Timing, Delivery and Project Sequencing
Section 36 issues frequently arise because a project has reached a point where infrastructure is required to facilitate the next stage of development. Timing should be assessed alongside legal rights.
For example, while a developer will typically embark on an 18 to 36 month period to obtain the right to acquire an easement, further timing considerations will apply for the actual exercise of the power of private acquisition. This can add more years onto the project.
Any ability to exercise rights under the private easement can only be performed once the acquisition has occurred, being upon the publication of the notice of acquisition in the Victoria Government Gazette.
Alternative Commercial and Legal Pathways
Negotiated easements, licences, access arrangements, infrastructure agreements and cost sharing arrangements may, in some circumstances, achieve better outcomes more efficiently. This is why Best Hooper legal advice should be sought at the outset to facilitate these discussions, which can be mutually beneficial to both the developer and adjoining landowner once everyone understands the considerations involved.
Conclusion
We too often see developers, Councils and advisors proceeding towards enlivening a section 36 application prior to understanding the complexities that will arise. It can often be a lengthy and costly process which is, in reality, unable to achieve the desired outcome.

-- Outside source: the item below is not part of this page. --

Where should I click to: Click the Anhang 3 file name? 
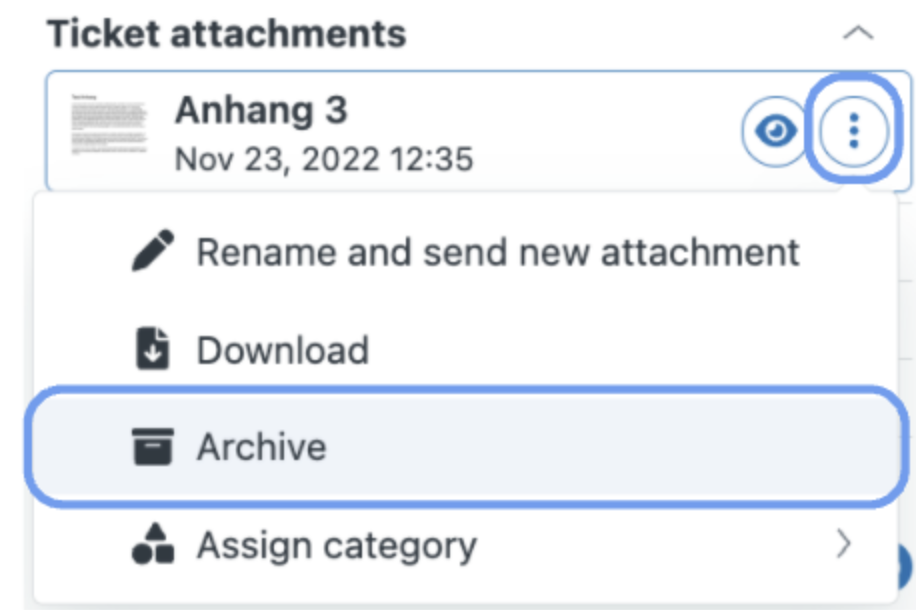261,110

The most important question is not whether an easement can be acquired. It is whether the acquisition of that easement meaningfully contributes to the successful delivery of the project as a whole and satisfies any legacy requirements for the development and authority approvals. In most situations and out experience, it does not.
Therefore, one must always proceed with caution prior to embarking on the section 36 journey and seek advice at the outset to avoid any futility at the end of the process.